* _EXERCISE PROMPT_
All the data beneath this line is to be reproduced exactly.

Stored data
########################################

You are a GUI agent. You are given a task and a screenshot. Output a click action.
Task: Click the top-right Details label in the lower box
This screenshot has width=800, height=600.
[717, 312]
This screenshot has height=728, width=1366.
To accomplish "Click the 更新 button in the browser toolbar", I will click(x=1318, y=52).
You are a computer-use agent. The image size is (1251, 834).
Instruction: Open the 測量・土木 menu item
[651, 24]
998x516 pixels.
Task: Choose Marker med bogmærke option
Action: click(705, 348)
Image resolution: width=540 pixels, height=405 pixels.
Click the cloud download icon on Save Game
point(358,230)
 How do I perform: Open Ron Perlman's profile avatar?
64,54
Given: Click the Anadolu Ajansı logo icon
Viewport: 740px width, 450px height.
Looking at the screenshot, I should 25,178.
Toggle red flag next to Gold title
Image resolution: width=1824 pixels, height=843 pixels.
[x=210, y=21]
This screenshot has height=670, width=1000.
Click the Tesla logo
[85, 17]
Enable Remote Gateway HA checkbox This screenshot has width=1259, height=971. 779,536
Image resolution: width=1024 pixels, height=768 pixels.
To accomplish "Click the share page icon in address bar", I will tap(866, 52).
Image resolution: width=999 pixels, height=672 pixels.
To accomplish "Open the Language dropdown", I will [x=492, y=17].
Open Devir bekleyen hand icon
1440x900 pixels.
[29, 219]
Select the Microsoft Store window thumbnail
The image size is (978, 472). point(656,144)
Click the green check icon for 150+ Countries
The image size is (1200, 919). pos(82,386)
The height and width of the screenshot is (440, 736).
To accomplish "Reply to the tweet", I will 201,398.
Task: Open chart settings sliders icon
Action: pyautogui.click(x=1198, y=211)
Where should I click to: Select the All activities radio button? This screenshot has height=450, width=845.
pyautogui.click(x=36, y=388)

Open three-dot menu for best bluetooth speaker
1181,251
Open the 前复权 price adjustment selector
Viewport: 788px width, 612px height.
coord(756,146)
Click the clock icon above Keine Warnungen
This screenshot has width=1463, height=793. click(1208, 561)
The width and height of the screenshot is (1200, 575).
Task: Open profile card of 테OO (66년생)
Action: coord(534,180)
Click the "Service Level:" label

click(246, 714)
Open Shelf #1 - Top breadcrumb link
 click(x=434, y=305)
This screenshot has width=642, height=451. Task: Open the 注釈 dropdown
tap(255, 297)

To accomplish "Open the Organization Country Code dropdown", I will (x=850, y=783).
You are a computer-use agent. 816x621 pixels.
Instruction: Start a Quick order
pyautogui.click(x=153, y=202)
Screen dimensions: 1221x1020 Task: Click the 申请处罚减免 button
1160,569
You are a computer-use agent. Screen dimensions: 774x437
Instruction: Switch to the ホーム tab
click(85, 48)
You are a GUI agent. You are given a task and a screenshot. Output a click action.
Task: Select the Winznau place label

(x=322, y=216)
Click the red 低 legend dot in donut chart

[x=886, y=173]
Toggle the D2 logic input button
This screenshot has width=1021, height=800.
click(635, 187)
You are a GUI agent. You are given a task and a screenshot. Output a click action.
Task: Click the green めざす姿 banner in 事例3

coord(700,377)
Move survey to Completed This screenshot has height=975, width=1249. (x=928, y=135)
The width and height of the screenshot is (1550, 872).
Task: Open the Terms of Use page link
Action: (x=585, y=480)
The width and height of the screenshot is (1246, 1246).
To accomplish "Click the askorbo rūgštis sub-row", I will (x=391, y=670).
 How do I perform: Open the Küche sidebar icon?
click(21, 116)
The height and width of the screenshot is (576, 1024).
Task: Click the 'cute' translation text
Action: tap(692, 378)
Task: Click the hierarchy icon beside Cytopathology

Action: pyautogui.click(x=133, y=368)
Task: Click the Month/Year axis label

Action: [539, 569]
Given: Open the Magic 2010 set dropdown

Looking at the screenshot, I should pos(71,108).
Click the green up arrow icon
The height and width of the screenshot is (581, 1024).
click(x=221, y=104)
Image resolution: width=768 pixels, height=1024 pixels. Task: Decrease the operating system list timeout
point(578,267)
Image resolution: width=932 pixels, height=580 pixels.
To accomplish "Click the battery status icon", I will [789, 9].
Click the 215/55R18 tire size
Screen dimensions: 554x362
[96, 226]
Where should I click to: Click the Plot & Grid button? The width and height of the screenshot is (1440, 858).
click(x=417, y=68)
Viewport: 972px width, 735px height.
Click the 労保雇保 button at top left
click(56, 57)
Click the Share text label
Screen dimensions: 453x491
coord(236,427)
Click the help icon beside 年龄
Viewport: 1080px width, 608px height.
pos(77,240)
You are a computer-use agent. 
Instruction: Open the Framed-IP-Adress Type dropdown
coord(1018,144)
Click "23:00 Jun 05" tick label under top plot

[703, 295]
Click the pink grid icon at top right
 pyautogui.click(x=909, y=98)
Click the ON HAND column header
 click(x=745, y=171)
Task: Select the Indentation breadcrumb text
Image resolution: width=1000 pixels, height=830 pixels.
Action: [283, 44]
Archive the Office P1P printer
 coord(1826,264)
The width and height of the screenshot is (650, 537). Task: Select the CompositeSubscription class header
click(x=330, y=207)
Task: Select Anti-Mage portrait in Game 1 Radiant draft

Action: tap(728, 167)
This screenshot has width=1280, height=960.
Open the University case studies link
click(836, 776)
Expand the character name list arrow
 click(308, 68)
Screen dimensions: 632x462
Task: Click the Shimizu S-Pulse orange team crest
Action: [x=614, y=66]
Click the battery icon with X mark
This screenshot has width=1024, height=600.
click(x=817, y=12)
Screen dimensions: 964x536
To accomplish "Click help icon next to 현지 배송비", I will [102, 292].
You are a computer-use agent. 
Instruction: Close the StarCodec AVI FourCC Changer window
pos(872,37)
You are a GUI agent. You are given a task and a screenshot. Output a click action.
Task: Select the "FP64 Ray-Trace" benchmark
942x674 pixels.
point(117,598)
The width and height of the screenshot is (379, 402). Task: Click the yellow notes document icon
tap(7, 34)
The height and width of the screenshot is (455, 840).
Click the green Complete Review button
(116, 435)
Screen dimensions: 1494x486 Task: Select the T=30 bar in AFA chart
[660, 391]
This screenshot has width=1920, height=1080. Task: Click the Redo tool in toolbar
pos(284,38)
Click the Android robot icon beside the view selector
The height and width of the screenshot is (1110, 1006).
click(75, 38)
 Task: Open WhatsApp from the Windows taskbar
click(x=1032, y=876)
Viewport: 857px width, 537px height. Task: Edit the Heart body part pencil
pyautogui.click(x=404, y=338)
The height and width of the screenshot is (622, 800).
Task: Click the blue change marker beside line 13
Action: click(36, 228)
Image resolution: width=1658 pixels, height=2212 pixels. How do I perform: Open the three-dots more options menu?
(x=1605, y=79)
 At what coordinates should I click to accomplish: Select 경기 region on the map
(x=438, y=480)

########################################

* _EXPECTED ANSWER_
You are a GUI agent. You are given a task and a screenshot. Output a click action.
Task: Click the top-right Details label in the lower box
This screenshot has width=800, height=600.
[717, 312]
This screenshot has height=728, width=1366.
To accomplish "Click the 更新 button in the browser toolbar", I will click(x=1318, y=52).
You are a computer-use agent. The image size is (1251, 834).
Instruction: Open the 測量・土木 menu item
[651, 24]
998x516 pixels.
Task: Choose Marker med bogmærke option
Action: click(705, 348)
Image resolution: width=540 pixels, height=405 pixels.
Click the cloud download icon on Save Game
point(358,230)
 How do I perform: Open Ron Perlman's profile avatar?
64,54
Given: Click the Anadolu Ajansı logo icon
Viewport: 740px width, 450px height.
Looking at the screenshot, I should 25,178.
Toggle red flag next to Gold title
Image resolution: width=1824 pixels, height=843 pixels.
[x=210, y=21]
This screenshot has height=670, width=1000.
Click the Tesla logo
[85, 17]
Enable Remote Gateway HA checkbox This screenshot has width=1259, height=971. 779,536
Image resolution: width=1024 pixels, height=768 pixels.
To accomplish "Click the share page icon in address bar", I will tap(866, 52).
Image resolution: width=999 pixels, height=672 pixels.
To accomplish "Open the Language dropdown", I will [x=492, y=17].
Open Devir bekleyen hand icon
1440x900 pixels.
[29, 219]
Select the Microsoft Store window thumbnail
The image size is (978, 472). point(656,144)
Click the green check icon for 150+ Countries
The image size is (1200, 919). pos(82,386)
The height and width of the screenshot is (440, 736).
To accomplish "Reply to the tweet", I will 201,398.
Task: Open chart settings sliders icon
Action: pyautogui.click(x=1198, y=211)
Where should I click to: Select the All activities radio button? This screenshot has height=450, width=845.
pyautogui.click(x=36, y=388)

Open three-dot menu for best bluetooth speaker
1181,251
Open the 前复权 price adjustment selector
Viewport: 788px width, 612px height.
coord(756,146)
Click the clock icon above Keine Warnungen
This screenshot has width=1463, height=793. click(1208, 561)
The width and height of the screenshot is (1200, 575).
Task: Open profile card of 테OO (66년생)
Action: coord(534,180)
Click the "Service Level:" label

click(246, 714)
Open Shelf #1 - Top breadcrumb link
 click(x=434, y=305)
This screenshot has width=642, height=451. Task: Open the 注釈 dropdown
tap(255, 297)

To accomplish "Open the Organization Country Code dropdown", I will (x=850, y=783).
You are a computer-use agent. 816x621 pixels.
Instruction: Start a Quick order
pyautogui.click(x=153, y=202)
Screen dimensions: 1221x1020 Task: Click the 申请处罚减免 button
1160,569
You are a computer-use agent. Screen dimensions: 774x437
Instruction: Switch to the ホーム tab
click(85, 48)
You are a GUI agent. You are given a task and a screenshot. Output a click action.
Task: Select the Winznau place label

(x=322, y=216)
Click the red 低 legend dot in donut chart

[x=886, y=173]
Toggle the D2 logic input button
This screenshot has width=1021, height=800.
click(635, 187)
You are a GUI agent. You are given a task and a screenshot. Output a click action.
Task: Click the green めざす姿 banner in 事例3

coord(700,377)
Move survey to Completed This screenshot has height=975, width=1249. (x=928, y=135)
The width and height of the screenshot is (1550, 872).
Task: Open the Terms of Use page link
Action: (x=585, y=480)
The width and height of the screenshot is (1246, 1246).
To accomplish "Click the askorbo rūgštis sub-row", I will (x=391, y=670).
 How do I perform: Open the Küche sidebar icon?
click(21, 116)
The height and width of the screenshot is (576, 1024).
Task: Click the 'cute' translation text
Action: tap(692, 378)
Task: Click the hierarchy icon beside Cytopathology

Action: pyautogui.click(x=133, y=368)
Task: Click the Month/Year axis label

Action: [539, 569]
Given: Open the Magic 2010 set dropdown

Looking at the screenshot, I should pos(71,108).
Click the green up arrow icon
The height and width of the screenshot is (581, 1024).
click(x=221, y=104)
Image resolution: width=768 pixels, height=1024 pixels. Task: Decrease the operating system list timeout
point(578,267)
Image resolution: width=932 pixels, height=580 pixels.
To accomplish "Click the battery status icon", I will [789, 9].
Click the 215/55R18 tire size
Screen dimensions: 554x362
[96, 226]
Where should I click to: Click the Plot & Grid button? The width and height of the screenshot is (1440, 858).
click(x=417, y=68)
Viewport: 972px width, 735px height.
Click the 労保雇保 button at top left
click(56, 57)
Click the Share text label
Screen dimensions: 453x491
coord(236,427)
Click the help icon beside 年龄
Viewport: 1080px width, 608px height.
pos(77,240)
You are a computer-use agent. 
Instruction: Open the Framed-IP-Adress Type dropdown
coord(1018,144)
Click "23:00 Jun 05" tick label under top plot

[703, 295]
Click the pink grid icon at top right
 pyautogui.click(x=909, y=98)
Click the ON HAND column header
 click(x=745, y=171)
Task: Select the Indentation breadcrumb text
Image resolution: width=1000 pixels, height=830 pixels.
Action: [283, 44]
Archive the Office P1P printer
 coord(1826,264)
The width and height of the screenshot is (650, 537). Task: Select the CompositeSubscription class header
click(x=330, y=207)
Task: Select Anti-Mage portrait in Game 1 Radiant draft

Action: tap(728, 167)
This screenshot has width=1280, height=960.
Open the University case studies link
click(836, 776)
Expand the character name list arrow
 click(308, 68)
Screen dimensions: 632x462
Task: Click the Shimizu S-Pulse orange team crest
Action: [x=614, y=66]
Click the battery icon with X mark
This screenshot has width=1024, height=600.
click(x=817, y=12)
Screen dimensions: 964x536
To accomplish "Click help icon next to 현지 배송비", I will [102, 292].
You are a computer-use agent. 
Instruction: Close the StarCodec AVI FourCC Changer window
pos(872,37)
You are a GUI agent. You are given a task and a screenshot. Output a click action.
Task: Select the "FP64 Ray-Trace" benchmark
942x674 pixels.
point(117,598)
The width and height of the screenshot is (379, 402). Task: Click the yellow notes document icon
tap(7, 34)
The height and width of the screenshot is (455, 840).
Click the green Complete Review button
(116, 435)
Screen dimensions: 1494x486 Task: Select the T=30 bar in AFA chart
[660, 391]
This screenshot has width=1920, height=1080. Task: Click the Redo tool in toolbar
pos(284,38)
Click the Android robot icon beside the view selector
The height and width of the screenshot is (1110, 1006).
click(75, 38)
 Task: Open WhatsApp from the Windows taskbar
click(x=1032, y=876)
Viewport: 857px width, 537px height. Task: Edit the Heart body part pencil
pyautogui.click(x=404, y=338)
The height and width of the screenshot is (622, 800).
Task: Click the blue change marker beside line 13
Action: click(36, 228)
Image resolution: width=1658 pixels, height=2212 pixels. How do I perform: Open the three-dots more options menu?
(x=1605, y=79)
 At what coordinates should I click to accomplish: Select 경기 region on the map
(x=438, y=480)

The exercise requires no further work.